Copy the entries below verbatim, omitting any pictures they contain.

(RECORDS TO USE)

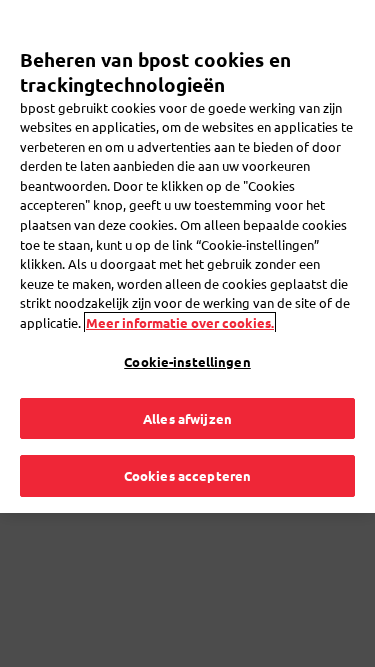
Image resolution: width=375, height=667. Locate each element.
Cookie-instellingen (187, 361)
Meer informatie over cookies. (180, 322)
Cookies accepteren (187, 475)
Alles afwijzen (187, 418)
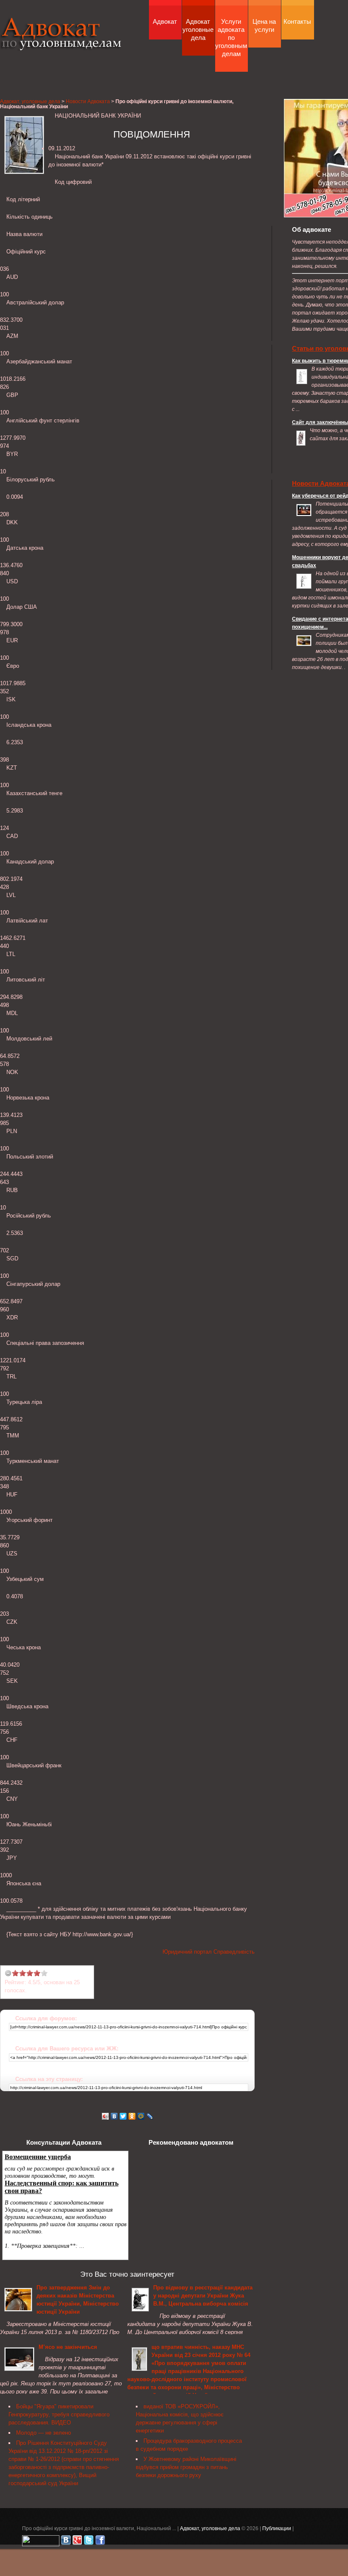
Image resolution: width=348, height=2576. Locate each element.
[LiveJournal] (150, 2116)
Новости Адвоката (88, 101)
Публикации (276, 2528)
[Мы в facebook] (100, 2542)
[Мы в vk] (66, 2542)
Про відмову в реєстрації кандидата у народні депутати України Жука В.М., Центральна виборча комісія (203, 2295)
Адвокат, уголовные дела (61, 43)
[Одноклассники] (132, 2116)
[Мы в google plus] (77, 2542)
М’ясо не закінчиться (68, 2347)
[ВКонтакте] (114, 2116)
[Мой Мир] (141, 2116)
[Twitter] (123, 2116)
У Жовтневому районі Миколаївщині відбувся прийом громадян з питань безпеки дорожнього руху (186, 2467)
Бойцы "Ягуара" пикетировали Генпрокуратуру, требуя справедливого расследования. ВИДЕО (58, 2414)
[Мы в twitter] (89, 2542)
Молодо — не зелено (43, 2433)
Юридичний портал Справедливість (209, 1952)
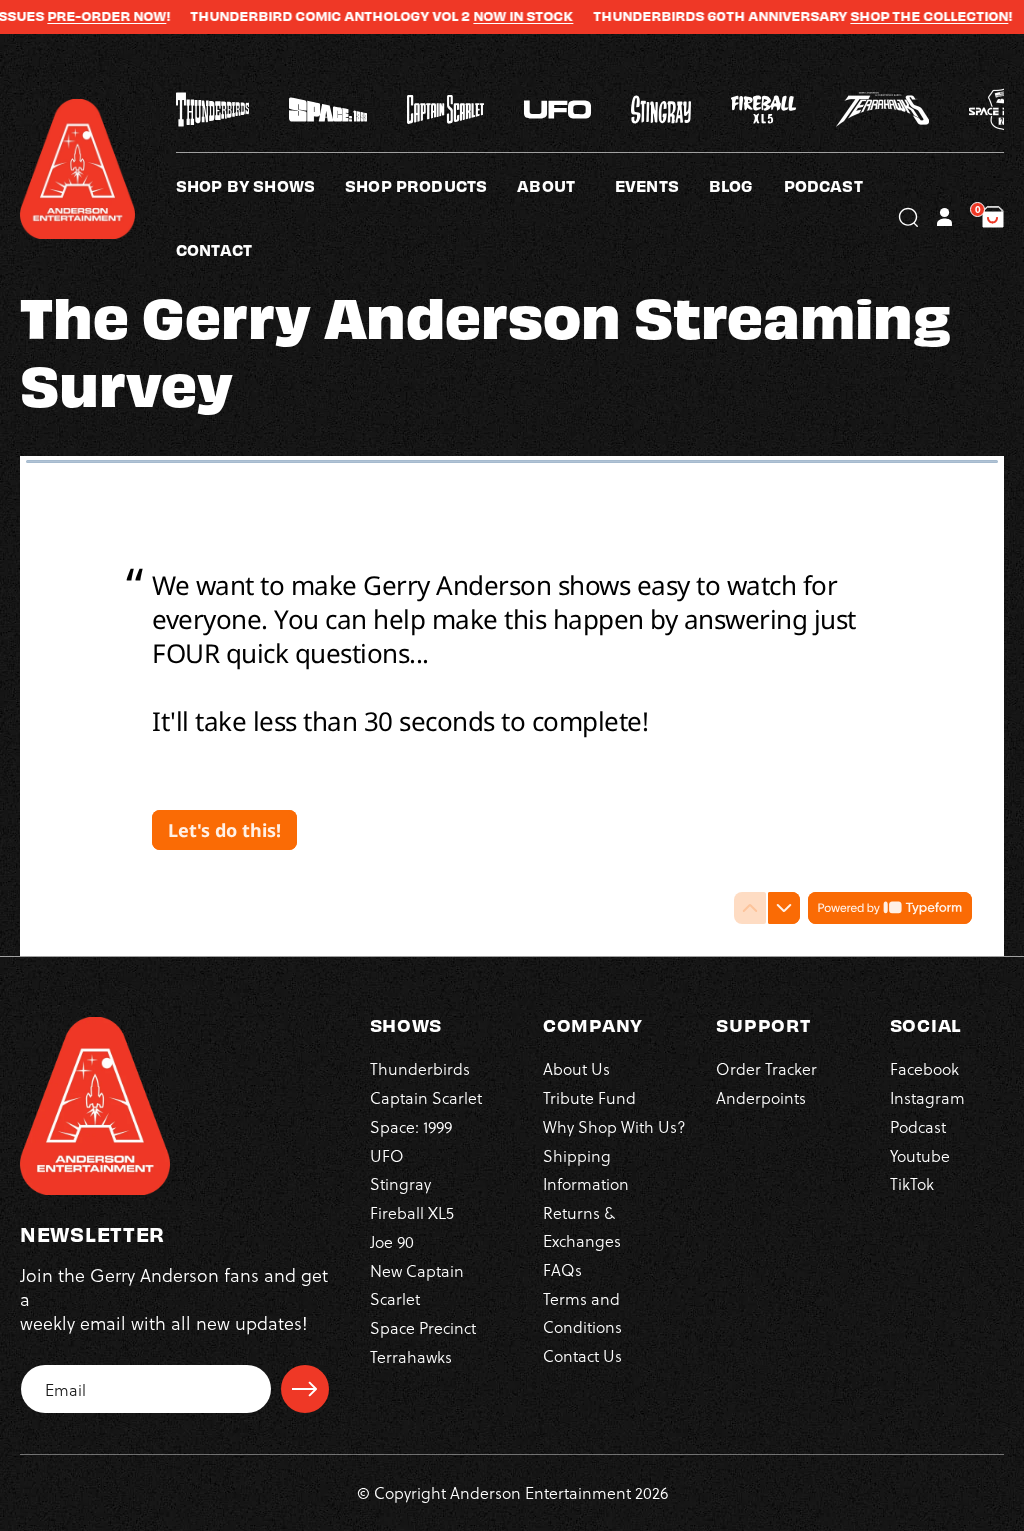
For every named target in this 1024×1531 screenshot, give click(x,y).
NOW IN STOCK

(End RECORDS TO USE)

ANSWER SECTION =
Image resolution: width=375, height=667. Locate each element.
Cookie-instellingen (187, 361)
Meer informatie over cookies. (180, 322)
Cookies accepteren (187, 475)
Alles afwijzen (187, 418)
Image resolution: width=348, height=2576. Locate each element.
[LiveJournal] (150, 2116)
Новости Адвоката (88, 101)
Публикации (276, 2528)
[Мы в facebook] (100, 2542)
[Мы в vk] (66, 2542)
Про відмову в реєстрації кандидата у народні депутати України Жука В.М., Центральна виборча комісія (203, 2295)
Адвокат, уголовные дела (61, 43)
[Одноклассники] (132, 2116)
[Мы в google plus] (77, 2542)
М’ясо не закінчиться (68, 2347)
[ВКонтакте] (114, 2116)
[Мой Мир] (141, 2116)
[Twitter] (123, 2116)
У Жовтневому районі Миколаївщині відбувся прийом громадян з питань безпеки дорожнього руху (186, 2467)
Бойцы "Ягуара" пикетировали Генпрокуратуру, требуя справедливого расследования. ВИДЕО (58, 2414)
[Мы в twitter] (89, 2542)
Молодо — не зелено (43, 2433)
Юридичний портал Справедливість (209, 1952)
For every named target in this 1024×1531 screenshot, give click(x,y).
NOW IN STOCK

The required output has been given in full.